When I was in Austin, I saw Shane Gillis do stand-up, and he struck me as one of those people whose… I dunno, aura, is just naturally funny. (You know them when you meet them, and it’s rarer among comics than you’d think.) That inspired me to go back to this 2022 New Yorker profile about his cancellation, and rebirth— I particularly like his lack of self-pity. ‘“I don’t want to be a victim—I want to be a comedian,” he told Joe Rogan, the comic and podcast host, last year. “So I don’t want to come on and do stuff where I’m, like, ‘Yeah, it was unfair how I was treated.’ It’s like, no, I get it—I understand why I was treated that way. I said wild shit.

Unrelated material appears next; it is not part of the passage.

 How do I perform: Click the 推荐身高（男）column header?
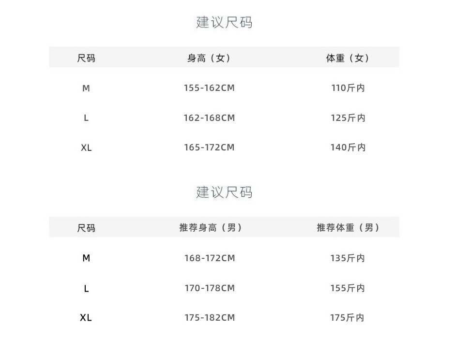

I’m going to keep saying wild shit.”’
“Towards the end of the session, a sonorously voiced male admirer seemed to encapsulate the general mood of histrionic unreality by imploring the politician: “‘Will you promise us, whatever the result of the Police Scotland investigation, that you will find a continuing role to speak out?’” Kathleen Stock watches the Nicola Sturgeon image rehab tour, as the former SNP leader appears in conversation with Juno Dawson at the Charleston Festival (Unherd).
See you next time! Wish me luck trying not to fall face first into several bags of eg pork scratchings, scampi fries, Twixes etc on the campaign trail.
I am shocked, just shocked to discover how many people are falsely claiming to be ‘intersex’.
Who would have thunk it?!
“I wouldn’t trust these people to sit the right way on a toilet” - wonderful description also of most of the government, loads of tech bros and several people I once worked for. Just love it!